A regex pattern for phone numbers typically includes digits, optional spaces, dashes, parentheses, and country codes. Use re.findall(pattern, text) in Python to extract all matches.

  • \d: matches any digit (0-9)
  • [\s\-\(\)]: matches spaces, dashes, or parentheses
  • +: means one or more of the previous element
  • ?: means the previous element is optional
python
import re

pattern = r"\+?\d?[\s\-\(\)]*\d{3}[\s\-\(\)]*\d{3}[\s\-]*\d{4}"
text = "Call me at +1 (123) 456-7890 or 987-654-3210."
phone_numbers = re.findall(pattern, text)
print(phone_numbers)
Output
['+1 (123) 456-7890', '987-654-3210']
💻

Example

This example shows how to extract phone numbers from a text string using Python's re module and a regex pattern that matches common US phone number formats.

python
import re

def extract_phone_numbers(text):
    pattern = r"\+?\d?[\s\-\(\)]*\d{3}[\s\-\(\)]*\d{3}[\s\-]*\d{4}"
    return re.findall(pattern, text)

sample_text = "Contact us at +1 (800) 555-1234 or 415-555-9876 for support."
phones = extract_phone_numbers(sample_text)
print("Extracted phone numbers:", phones)
Output
Extracted phone numbers: ['+1 (800) 555-1234', '415-555-9876']
⚠️

Common Pitfalls

Common mistakes include using too strict or too loose regex patterns, which can miss valid numbers or capture wrong text. Also, forgetting to escape special characters like parentheses ( and ) causes errors. Another pitfall is not accounting for different phone formats or country codes.

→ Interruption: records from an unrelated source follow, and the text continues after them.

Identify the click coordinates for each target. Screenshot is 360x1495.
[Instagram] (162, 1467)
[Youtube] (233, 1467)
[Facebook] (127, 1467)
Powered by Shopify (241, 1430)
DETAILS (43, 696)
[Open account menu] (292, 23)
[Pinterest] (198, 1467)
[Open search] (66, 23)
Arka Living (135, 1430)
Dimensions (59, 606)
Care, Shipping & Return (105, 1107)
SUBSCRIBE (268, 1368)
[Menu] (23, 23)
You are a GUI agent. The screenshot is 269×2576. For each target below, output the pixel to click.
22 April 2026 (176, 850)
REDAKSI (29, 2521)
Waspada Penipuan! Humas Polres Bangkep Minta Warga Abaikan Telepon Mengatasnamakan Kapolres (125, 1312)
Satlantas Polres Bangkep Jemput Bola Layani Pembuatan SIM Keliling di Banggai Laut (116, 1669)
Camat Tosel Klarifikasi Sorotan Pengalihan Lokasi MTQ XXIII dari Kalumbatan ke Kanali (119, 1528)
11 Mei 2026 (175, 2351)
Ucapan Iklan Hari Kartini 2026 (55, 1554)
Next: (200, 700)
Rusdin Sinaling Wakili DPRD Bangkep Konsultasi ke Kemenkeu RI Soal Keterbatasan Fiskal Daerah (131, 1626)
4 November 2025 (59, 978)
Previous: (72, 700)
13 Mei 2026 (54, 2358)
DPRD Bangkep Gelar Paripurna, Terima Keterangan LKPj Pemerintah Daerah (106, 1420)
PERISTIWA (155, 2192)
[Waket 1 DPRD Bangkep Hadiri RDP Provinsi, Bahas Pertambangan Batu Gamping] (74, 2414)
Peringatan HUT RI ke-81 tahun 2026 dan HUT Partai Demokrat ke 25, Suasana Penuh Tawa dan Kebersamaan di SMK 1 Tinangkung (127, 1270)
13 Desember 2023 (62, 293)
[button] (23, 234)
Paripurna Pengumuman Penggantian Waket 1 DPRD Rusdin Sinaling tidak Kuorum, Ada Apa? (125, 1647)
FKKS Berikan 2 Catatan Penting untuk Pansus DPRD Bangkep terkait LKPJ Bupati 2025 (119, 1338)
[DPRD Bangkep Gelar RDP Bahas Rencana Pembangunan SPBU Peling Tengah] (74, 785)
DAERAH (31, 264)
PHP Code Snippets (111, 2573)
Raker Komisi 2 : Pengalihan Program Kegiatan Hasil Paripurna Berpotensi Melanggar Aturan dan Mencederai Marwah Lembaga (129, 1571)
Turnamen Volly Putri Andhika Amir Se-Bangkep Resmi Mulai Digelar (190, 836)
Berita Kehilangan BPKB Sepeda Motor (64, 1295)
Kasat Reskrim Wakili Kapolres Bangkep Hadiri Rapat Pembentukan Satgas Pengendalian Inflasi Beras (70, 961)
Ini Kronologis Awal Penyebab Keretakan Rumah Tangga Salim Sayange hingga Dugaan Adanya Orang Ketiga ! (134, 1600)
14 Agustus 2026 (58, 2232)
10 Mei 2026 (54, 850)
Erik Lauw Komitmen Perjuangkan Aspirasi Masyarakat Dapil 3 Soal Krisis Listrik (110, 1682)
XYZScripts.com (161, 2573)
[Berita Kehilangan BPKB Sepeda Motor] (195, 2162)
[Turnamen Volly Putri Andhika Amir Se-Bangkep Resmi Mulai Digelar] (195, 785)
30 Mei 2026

Always test your regex on sample texts and adjust for your specific phone number formats.

python
import re

# Wrong pattern: missing escapes for parentheses
wrong_pattern = r"\+?\d?\s*(\d{3}\s*\d{3}\s*\d{4}"
text = "Call +1 (123) 456-7890"
try:
    print(re.findall(wrong_pattern, text))
except re.error as e:
    print(f"Regex error: {e}")

# Correct pattern with escaped parentheses
correct_pattern = r"\+?\d?[\s\-\(\)]*\d{3}[\s\-\(\)]*\d{3}[\s\-]*\d{4}"
print(re.findall(correct_pattern, text))
Output
Regex error: missing ), unterminated subpattern at position 10 ['+1 (123) 456-7890']
📊

Quick Reference

Tips for extracting phone numbers with regex:

  • Use \d for digits and [\s\-\(\)] for separators.
  • Escape special characters like parentheses with \( and \).
  • Use +? and ? to handle optional parts like country codes.
  • Test regex on varied phone formats to ensure coverage.
  • Use Python's re.findall() to get all matches in text.

Key Takeaways

Use regex patterns with digits and optional separators to match phone numbers.
Escape special characters like parentheses in your regex pattern.
Test your regex on sample texts to avoid missing or wrong matches.
Use Python's re.findall() to extract all phone numbers from text.
Adjust your regex to fit the phone number formats relevant to your data.